The atomized developer problem

The wider implication of the fireside was not just technical. If every builder has a powerful local agent loop, individual throughput can rise while shared context gets weaker.

Spencer and the group circled this as a coordination problem. Project work is not only a set of goals and tasks. It is also social context: who knows what, why a decision was made, what tradeoffs were considered, what kind of work feels meaningful, and how people stay aligned while building together.

Agentic workflows can unbundle some of that. A developer can ask a personal agent to plan, implement, and review in a private workspace. That may make the individual more capable. It may also make the team's shared understanding thinner if the work does not produce artifacts other people can inspect.

This is why the doer/reviewer pipeline is more than an efficiency pattern. It is also a coordination pattern. It gives the work stages. It gives humans places to intervene. It gives teams artifacts to preserve. It makes the agentic process easier to audit, discuss, and improve.

Process over prompts

The practical takeaway from Spencer's fireside is simple: agentic coding is becoming less about the perfect prompt and more about the process around the model.

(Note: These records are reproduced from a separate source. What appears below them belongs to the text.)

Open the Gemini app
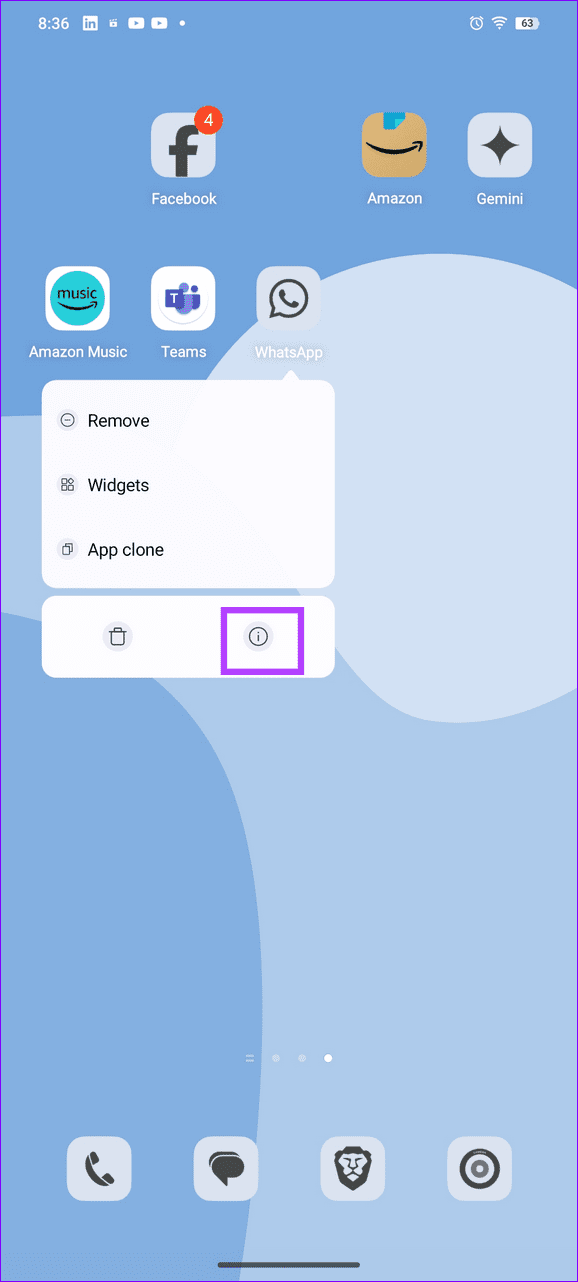 click(500, 145)
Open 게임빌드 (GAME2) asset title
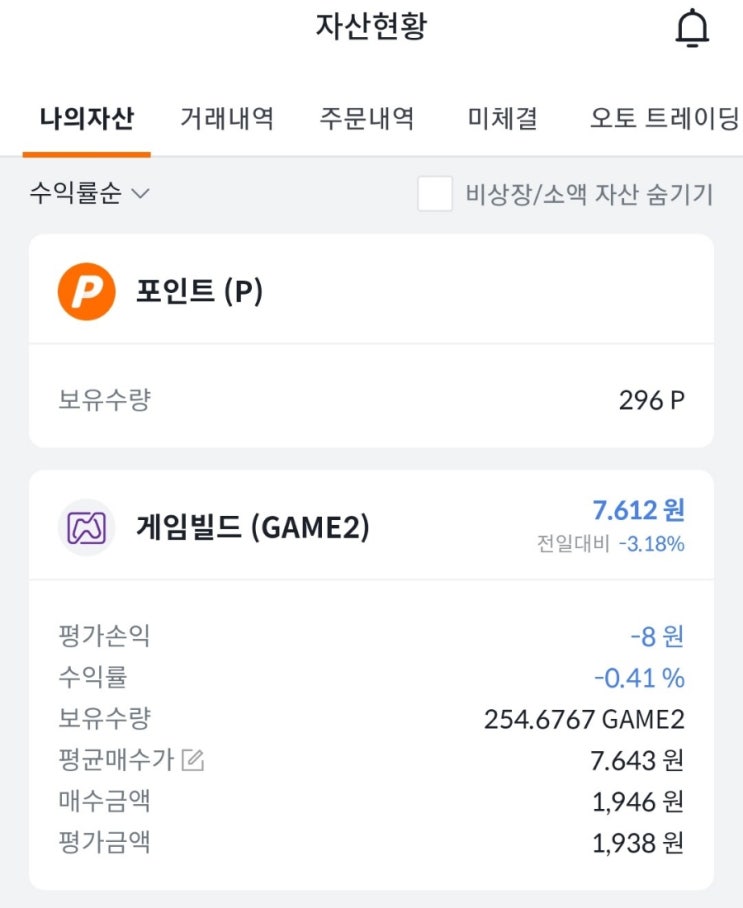 click(252, 527)
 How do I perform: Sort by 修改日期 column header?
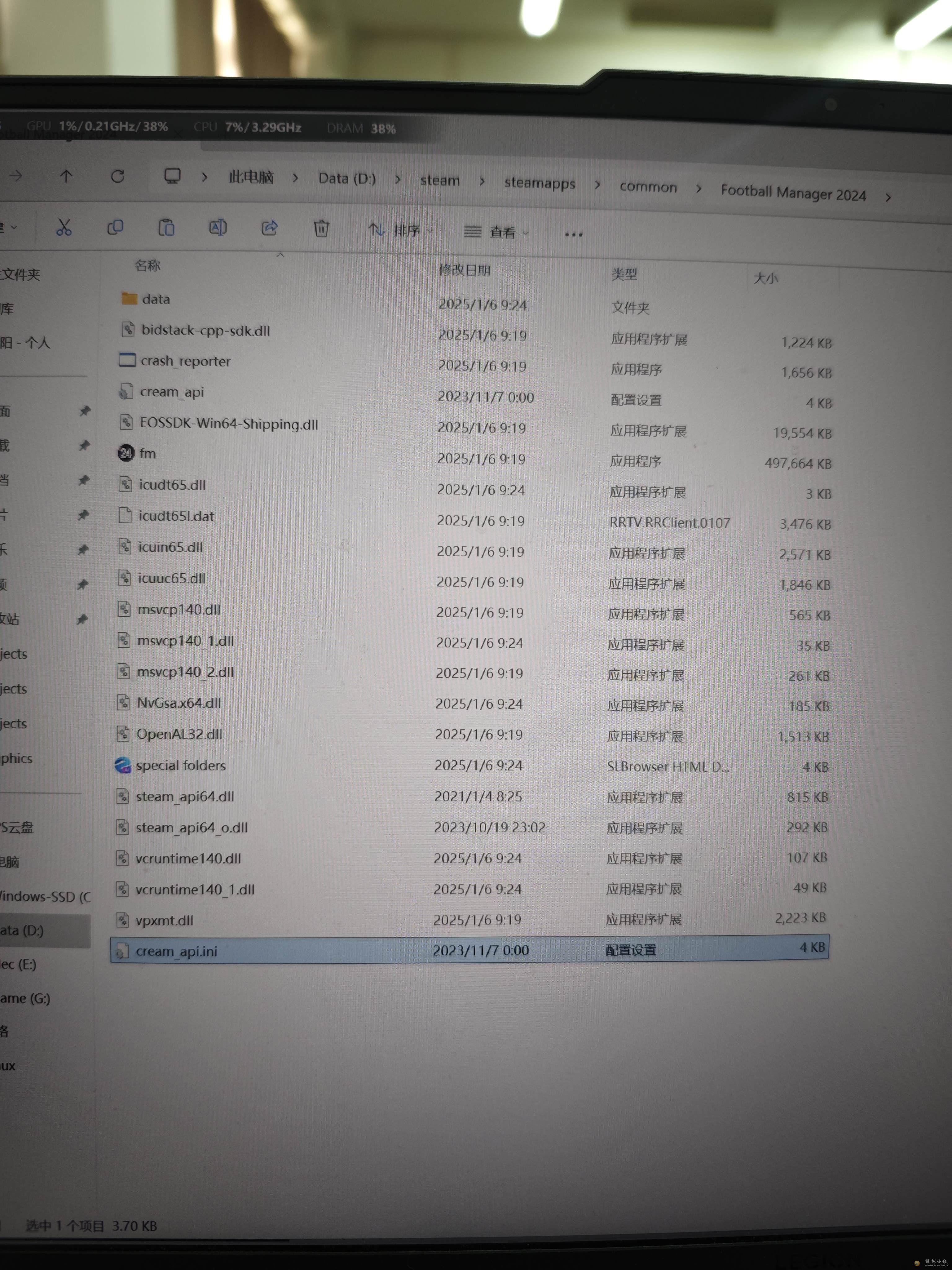click(x=464, y=270)
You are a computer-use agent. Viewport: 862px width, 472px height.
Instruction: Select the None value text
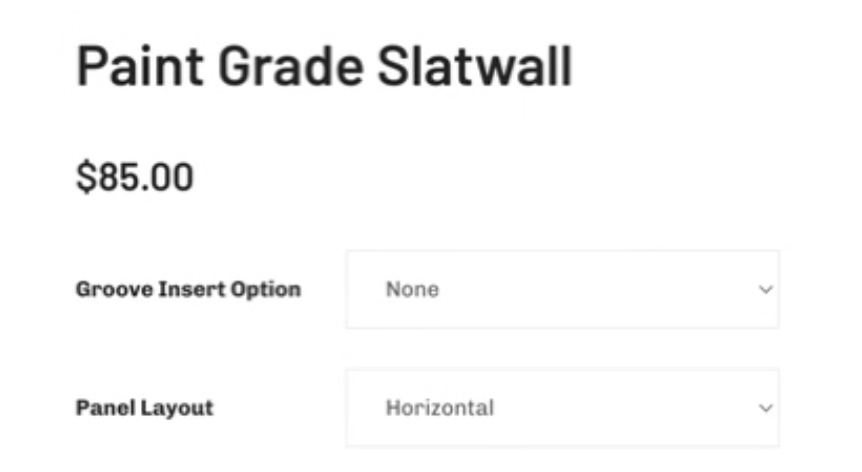click(413, 290)
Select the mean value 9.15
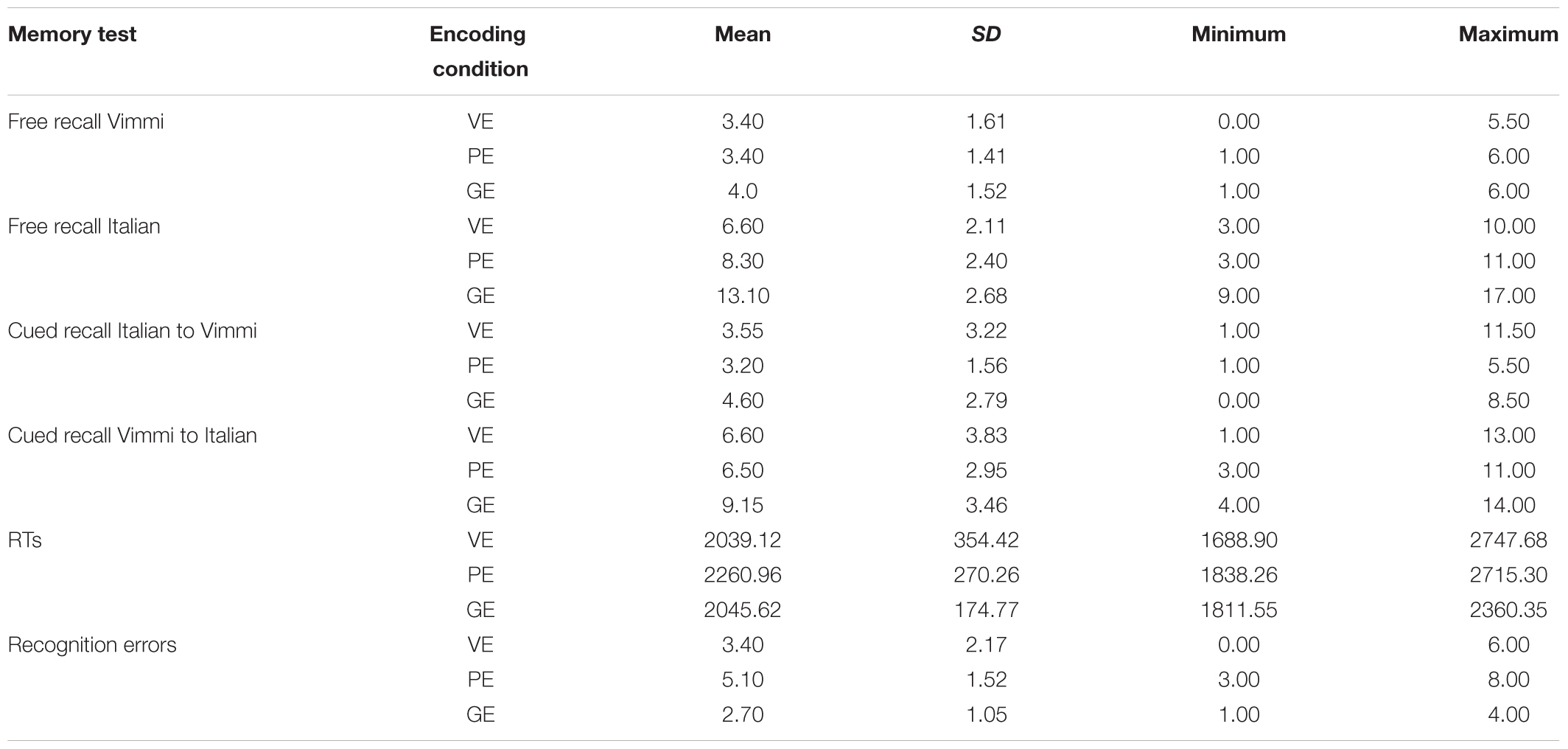 tap(743, 505)
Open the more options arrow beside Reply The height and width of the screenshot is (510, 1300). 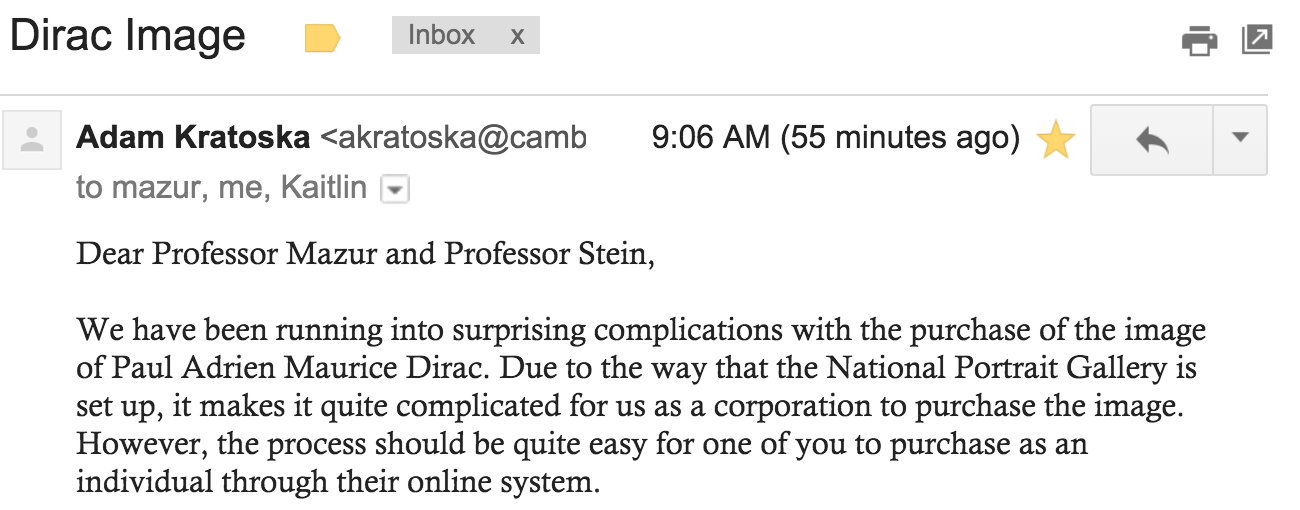1240,140
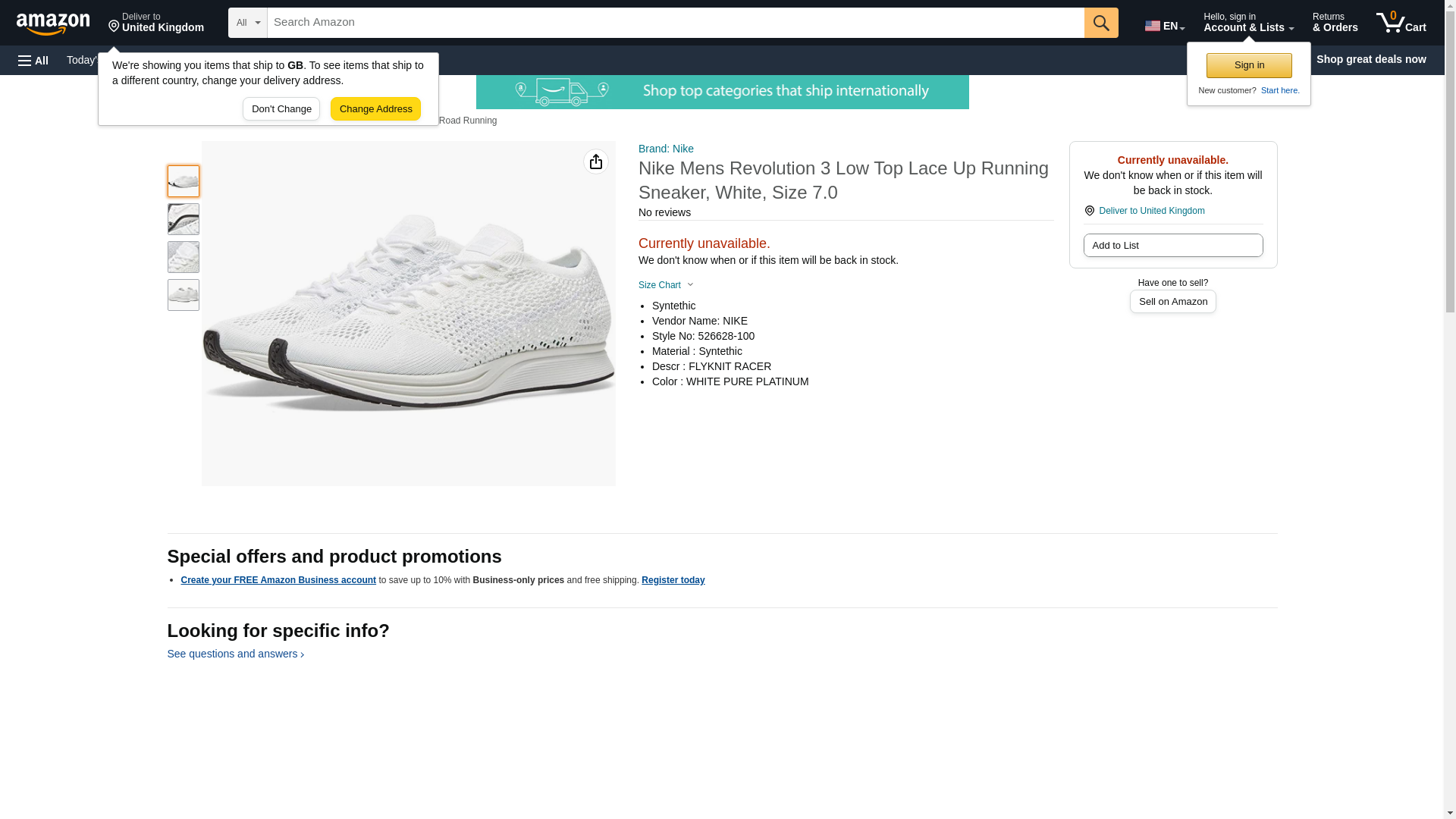Screen dimensions: 1456x819
Task: Expand the Size Chart section
Action: click(x=666, y=285)
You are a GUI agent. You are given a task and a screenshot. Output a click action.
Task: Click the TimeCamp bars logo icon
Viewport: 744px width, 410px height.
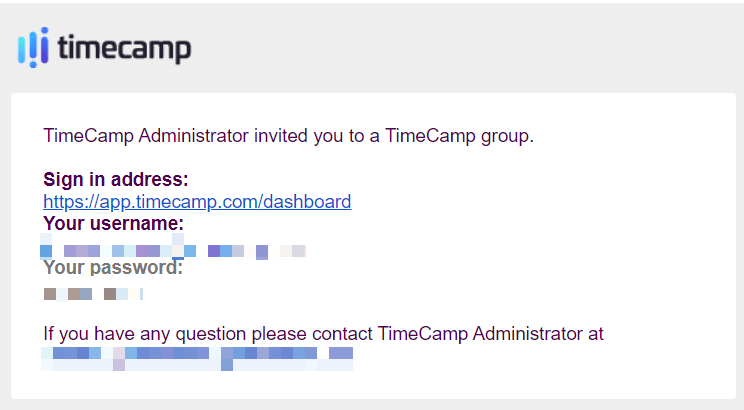click(x=33, y=47)
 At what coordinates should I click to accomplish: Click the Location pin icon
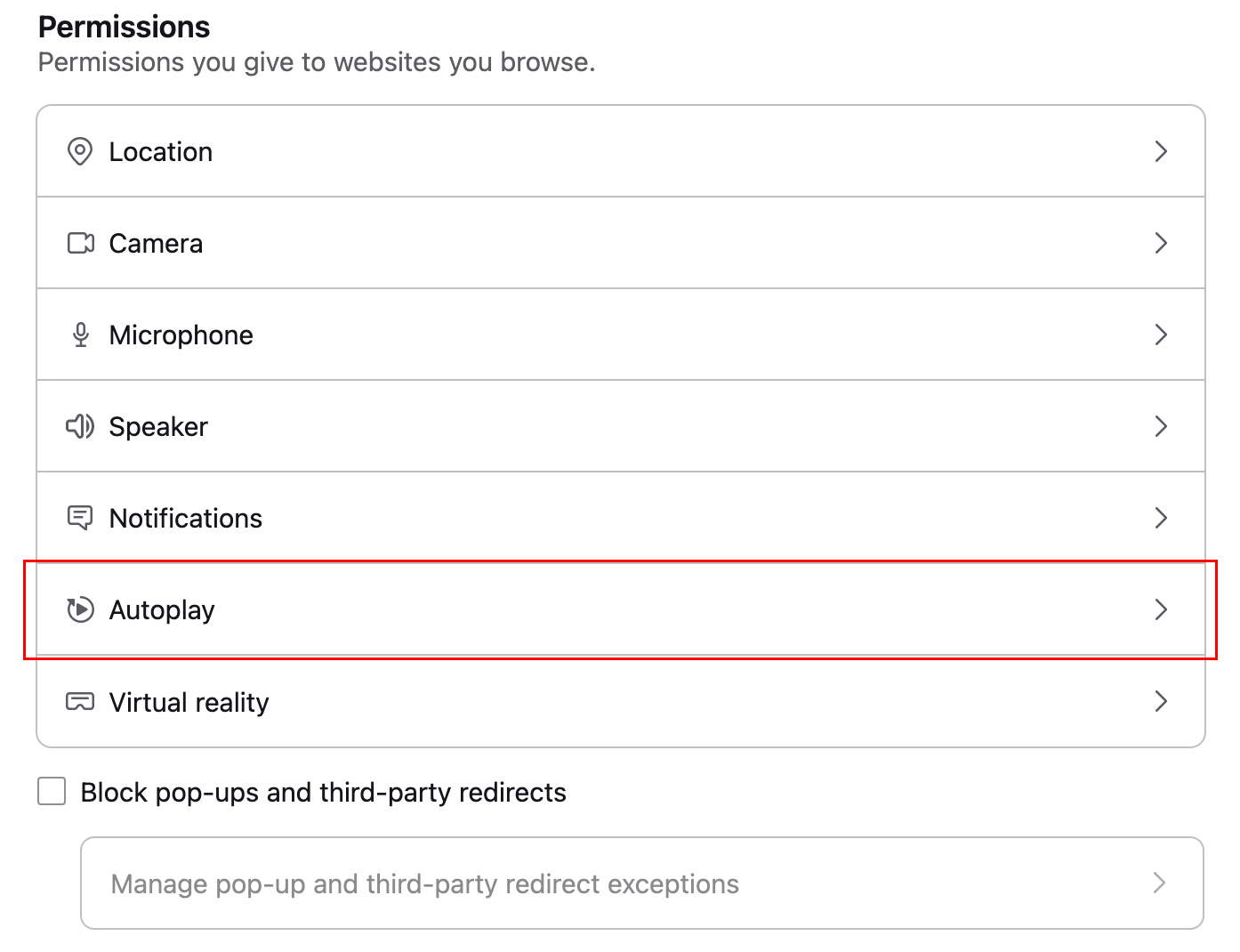[x=80, y=151]
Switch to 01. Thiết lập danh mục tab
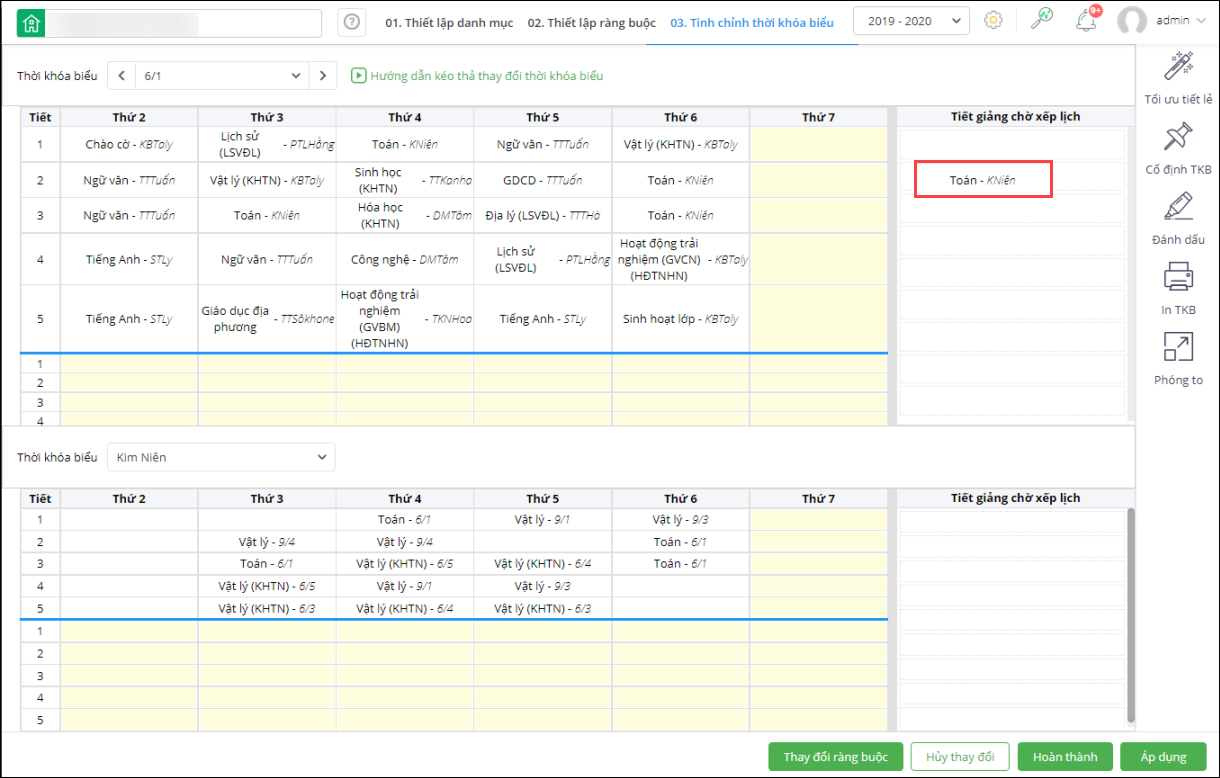This screenshot has height=778, width=1220. pyautogui.click(x=449, y=22)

A useful workflow defines roles. It separates planning from implementation. It reviews plans before code. It reviews code before acceptance. It keeps final checks explicit. And when the work touches human-facing product quality, it does not pretend that code review alone is enough.

That does not make Spencer's setup a universal template. It is one builder's working pattern, shaped by his tools and constraints. But the underlying lesson is portable: as agents become more capable, the differentiator is not only what they can produce. It is how well the surrounding process lets people inspect, trust, and coordinate that production.

For teams, the question is no longer just, "Can an agent do this?"

The better question is: "Can we review what the agent did, understand why it did it, and keep the work connected to shared context?"

That is where agentic coding starts to look less like automation magic and more like engineering practice.